━━━ Supplied passage

Bank of America and Citi have joined JP Morgan, Credit Suisse, Morgan Stanley, Moody’s Analytics, Goldman Sachs, and Wells Fargo to launch an independent company, Octaura. Octaura’s primary goal is to develop the first open market electronic trading platform for syndicated loans and some collateralized loan obligations (CLOs).
Built carefully in partnership with Low-code software development platform Genesis Global, Octaura will offer electronic trading protocols for price negotiations, straight-through processing (STP) used for trade booking, and data and analytics features supplied by Moody’s Analytics.
Octaura started as a joint incubation and co-development initiative between Citi and Bank of America, within its Sprint (Spread Products Investment Technologies) team. Citi’s internal Velocity CLO eBidding platform and BofA’s Instinct Loan Match platform enhanced efficiency, transparency, and liquidity for users and became the inspiration for Octaura.

━━━━━━
━━━ Records provided

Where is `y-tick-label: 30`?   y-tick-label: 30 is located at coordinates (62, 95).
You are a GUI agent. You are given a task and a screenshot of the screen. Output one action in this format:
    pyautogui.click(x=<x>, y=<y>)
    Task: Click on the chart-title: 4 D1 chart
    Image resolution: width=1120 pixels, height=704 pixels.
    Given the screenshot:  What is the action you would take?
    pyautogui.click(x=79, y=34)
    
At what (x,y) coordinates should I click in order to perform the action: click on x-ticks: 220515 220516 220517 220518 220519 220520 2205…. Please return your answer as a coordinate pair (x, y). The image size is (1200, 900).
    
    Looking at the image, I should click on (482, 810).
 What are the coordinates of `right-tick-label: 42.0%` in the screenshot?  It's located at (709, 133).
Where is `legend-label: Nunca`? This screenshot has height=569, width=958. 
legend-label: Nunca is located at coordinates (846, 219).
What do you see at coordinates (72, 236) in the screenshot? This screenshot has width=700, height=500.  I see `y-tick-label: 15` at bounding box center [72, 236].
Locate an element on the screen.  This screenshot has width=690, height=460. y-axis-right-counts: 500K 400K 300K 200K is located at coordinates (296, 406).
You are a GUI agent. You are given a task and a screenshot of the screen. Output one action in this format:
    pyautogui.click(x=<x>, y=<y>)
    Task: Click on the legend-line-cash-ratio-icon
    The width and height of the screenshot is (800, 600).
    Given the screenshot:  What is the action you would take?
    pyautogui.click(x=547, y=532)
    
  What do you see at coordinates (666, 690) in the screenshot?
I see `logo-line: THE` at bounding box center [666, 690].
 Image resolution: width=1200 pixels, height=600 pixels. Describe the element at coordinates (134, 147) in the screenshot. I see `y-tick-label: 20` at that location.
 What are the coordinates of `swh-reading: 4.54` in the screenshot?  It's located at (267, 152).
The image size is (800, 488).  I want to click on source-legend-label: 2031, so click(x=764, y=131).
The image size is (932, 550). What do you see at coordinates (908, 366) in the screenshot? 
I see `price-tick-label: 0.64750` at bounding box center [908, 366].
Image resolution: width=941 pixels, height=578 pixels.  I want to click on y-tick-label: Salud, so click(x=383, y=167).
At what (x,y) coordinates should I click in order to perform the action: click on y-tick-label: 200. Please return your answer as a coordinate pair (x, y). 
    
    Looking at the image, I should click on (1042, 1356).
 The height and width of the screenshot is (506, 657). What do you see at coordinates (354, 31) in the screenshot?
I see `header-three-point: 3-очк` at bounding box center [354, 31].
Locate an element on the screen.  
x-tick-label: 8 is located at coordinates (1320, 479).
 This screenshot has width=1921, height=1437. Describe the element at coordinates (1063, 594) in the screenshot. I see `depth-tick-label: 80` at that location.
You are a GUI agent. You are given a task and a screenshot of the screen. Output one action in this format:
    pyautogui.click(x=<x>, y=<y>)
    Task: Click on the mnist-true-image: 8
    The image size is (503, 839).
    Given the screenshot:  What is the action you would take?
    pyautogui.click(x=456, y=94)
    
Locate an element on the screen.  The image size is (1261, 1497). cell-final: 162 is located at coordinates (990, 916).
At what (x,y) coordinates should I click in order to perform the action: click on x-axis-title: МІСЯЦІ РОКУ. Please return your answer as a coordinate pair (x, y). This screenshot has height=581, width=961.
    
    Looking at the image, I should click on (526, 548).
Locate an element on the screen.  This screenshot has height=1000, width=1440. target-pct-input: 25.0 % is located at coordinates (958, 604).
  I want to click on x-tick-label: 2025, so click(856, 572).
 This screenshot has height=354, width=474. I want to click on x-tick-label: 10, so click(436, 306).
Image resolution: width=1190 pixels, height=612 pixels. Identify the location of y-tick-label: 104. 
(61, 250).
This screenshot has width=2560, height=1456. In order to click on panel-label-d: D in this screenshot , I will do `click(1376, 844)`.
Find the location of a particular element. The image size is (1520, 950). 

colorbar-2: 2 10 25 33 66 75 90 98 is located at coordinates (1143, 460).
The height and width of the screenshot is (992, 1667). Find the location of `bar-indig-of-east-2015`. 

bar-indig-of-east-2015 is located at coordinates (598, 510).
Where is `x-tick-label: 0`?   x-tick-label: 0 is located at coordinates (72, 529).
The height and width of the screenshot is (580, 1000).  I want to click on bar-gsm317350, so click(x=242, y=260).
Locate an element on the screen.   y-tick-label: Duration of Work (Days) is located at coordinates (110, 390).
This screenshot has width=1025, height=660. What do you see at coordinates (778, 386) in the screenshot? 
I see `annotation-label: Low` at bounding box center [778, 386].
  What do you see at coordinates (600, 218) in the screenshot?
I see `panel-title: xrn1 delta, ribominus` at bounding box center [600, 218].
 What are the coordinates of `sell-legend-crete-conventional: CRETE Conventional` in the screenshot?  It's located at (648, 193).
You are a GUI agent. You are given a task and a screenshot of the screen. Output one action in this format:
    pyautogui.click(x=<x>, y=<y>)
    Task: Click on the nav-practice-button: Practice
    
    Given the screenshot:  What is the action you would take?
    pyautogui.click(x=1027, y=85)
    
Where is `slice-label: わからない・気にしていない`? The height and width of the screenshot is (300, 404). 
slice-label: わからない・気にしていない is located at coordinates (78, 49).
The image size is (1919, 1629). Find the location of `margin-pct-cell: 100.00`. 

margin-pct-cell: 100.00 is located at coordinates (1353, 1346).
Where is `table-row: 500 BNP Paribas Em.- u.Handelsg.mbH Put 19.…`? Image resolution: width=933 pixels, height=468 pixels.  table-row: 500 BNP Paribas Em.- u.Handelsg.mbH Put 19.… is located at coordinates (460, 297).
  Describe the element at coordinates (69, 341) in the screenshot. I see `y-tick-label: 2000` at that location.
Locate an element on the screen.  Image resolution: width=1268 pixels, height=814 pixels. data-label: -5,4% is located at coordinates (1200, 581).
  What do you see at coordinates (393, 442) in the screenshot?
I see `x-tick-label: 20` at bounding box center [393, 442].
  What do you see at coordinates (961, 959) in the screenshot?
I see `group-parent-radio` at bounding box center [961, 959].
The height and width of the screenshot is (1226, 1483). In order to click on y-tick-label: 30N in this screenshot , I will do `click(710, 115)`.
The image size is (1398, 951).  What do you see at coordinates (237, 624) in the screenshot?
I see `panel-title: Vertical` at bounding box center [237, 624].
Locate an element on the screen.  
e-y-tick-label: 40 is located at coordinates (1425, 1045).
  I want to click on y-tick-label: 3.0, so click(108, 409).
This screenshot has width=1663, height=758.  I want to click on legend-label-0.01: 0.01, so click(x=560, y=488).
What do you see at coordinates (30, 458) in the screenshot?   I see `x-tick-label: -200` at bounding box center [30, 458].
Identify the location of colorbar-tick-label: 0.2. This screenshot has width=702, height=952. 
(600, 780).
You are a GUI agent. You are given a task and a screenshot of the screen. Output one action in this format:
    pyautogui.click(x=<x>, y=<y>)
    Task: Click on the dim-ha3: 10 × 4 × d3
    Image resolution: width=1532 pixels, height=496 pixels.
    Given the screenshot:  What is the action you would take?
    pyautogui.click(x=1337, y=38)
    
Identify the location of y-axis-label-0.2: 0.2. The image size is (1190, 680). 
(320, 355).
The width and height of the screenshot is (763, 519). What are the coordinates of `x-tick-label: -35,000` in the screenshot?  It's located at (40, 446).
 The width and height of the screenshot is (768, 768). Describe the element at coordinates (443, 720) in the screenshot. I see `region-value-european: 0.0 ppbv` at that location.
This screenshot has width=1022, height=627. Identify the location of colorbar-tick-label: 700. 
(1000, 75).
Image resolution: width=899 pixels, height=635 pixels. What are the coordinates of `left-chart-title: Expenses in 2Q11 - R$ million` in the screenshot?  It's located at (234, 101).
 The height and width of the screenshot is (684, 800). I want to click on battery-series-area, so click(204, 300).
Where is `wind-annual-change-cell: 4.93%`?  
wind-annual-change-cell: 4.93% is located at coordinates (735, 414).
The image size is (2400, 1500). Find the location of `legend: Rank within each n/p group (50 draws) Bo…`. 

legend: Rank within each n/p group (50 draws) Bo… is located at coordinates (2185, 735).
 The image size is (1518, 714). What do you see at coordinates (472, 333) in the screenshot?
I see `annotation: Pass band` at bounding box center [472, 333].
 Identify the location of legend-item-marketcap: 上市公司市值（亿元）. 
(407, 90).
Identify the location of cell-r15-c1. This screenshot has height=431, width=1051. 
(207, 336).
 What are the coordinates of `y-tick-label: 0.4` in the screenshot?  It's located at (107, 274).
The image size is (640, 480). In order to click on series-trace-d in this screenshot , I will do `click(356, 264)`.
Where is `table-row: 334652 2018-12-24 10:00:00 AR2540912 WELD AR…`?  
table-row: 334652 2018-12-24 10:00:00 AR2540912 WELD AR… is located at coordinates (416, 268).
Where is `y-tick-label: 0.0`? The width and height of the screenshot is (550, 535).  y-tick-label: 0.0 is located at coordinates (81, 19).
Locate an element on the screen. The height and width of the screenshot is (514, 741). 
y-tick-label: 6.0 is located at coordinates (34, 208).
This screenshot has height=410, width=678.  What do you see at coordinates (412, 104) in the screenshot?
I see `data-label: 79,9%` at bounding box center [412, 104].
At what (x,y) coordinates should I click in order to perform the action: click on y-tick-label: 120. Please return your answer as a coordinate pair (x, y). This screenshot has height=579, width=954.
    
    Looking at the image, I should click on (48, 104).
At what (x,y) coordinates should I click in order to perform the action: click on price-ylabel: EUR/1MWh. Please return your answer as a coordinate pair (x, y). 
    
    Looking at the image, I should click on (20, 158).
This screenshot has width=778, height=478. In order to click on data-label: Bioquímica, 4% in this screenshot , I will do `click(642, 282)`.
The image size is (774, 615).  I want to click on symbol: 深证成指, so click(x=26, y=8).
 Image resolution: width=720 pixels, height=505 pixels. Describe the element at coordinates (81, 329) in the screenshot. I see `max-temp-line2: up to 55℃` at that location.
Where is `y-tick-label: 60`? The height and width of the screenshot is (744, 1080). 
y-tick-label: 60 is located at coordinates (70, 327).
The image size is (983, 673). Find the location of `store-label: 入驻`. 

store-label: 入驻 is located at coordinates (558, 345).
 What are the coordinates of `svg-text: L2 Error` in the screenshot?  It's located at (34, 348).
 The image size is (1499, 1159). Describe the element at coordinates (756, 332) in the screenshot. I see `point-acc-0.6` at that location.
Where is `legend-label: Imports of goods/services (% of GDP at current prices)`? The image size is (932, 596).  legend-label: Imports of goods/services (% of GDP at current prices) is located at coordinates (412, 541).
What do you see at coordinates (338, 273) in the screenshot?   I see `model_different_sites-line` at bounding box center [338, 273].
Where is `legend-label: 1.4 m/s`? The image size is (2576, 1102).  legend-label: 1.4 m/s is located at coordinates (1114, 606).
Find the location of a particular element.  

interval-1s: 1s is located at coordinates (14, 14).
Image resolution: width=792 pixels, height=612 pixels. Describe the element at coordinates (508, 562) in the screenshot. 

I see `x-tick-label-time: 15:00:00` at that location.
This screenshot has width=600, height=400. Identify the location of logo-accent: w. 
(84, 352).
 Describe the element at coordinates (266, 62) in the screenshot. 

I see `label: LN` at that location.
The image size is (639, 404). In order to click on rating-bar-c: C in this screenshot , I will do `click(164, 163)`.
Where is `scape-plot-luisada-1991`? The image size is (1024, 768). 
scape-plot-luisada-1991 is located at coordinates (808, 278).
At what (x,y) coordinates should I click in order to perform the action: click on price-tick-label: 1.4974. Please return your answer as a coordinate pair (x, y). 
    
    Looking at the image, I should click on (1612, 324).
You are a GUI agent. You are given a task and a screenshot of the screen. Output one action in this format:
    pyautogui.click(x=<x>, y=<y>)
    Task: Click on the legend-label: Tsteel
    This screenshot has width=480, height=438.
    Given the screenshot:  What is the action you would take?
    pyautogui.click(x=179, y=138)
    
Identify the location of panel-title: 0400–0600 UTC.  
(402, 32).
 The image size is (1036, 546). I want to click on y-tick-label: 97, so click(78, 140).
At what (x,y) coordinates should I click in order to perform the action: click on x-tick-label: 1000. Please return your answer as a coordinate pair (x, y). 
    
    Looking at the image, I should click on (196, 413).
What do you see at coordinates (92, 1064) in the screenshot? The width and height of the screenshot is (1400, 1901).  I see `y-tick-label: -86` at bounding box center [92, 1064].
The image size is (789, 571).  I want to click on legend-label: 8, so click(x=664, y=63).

━━━━━━

§ **Problems to work on**:
**a)** Answer these questions using the passage on Octaura:
(i) Which software development platform is Octaura being built in partnership with?
(ii) Which company supplies Octaura's data and analytics features?
(iii) What is the name of Citi's internal platform that became an inspiration for Octaura?
**b)** Duplicate the passage on Octaura word for word, starting at "Bank of America and" and ending at "loan obligations (CLOs).".
**c)** Write the next part of the passage on Octaura, beginning after its final sentence.

§ **Task results**:
**a)**
(i) Genesis Global
(ii) Moody's Analytics
(iii) Velocity CLO eBidding

**b)**
Bank of America and Citi have joined JP Morgan, Credit Suisse, Morgan Stanley, Moody’s Analytics, Goldman Sachs, and Wells Fargo to launch an independent company, Octaura. Octaura’s primary goal is to develop the first open market electronic trading platform for syndicated loans and some collateralized loan obligations (CLOs).

**c)**
This launch comes at a time of unexpected growth in the CLO and syndicated loan markets that have doubled in size in the past ten years to over $1 trillion and $1.4 trillion in outstanding notional, respectively.
The Octaura venue for loans will be unveiled first, with the CLO trading venue set to follow. The firm then aims to expand to other products existing within the credit market. Industry veteran Brian Bejile was appointed as the chief executive officer, having spent more than 18 years previously in Citi, rising the ladder to global head of CLO Issuer Management.
“The secondary markets for trading syndicated loans and CLOs have not significantly evolved since syndicated loans first started trading over thirty years ago. When we launched CLO eBidding on Citi Velocity, we saw a 50 percent jump in bid volume in the first week. With that, the idea for Octaura was born.”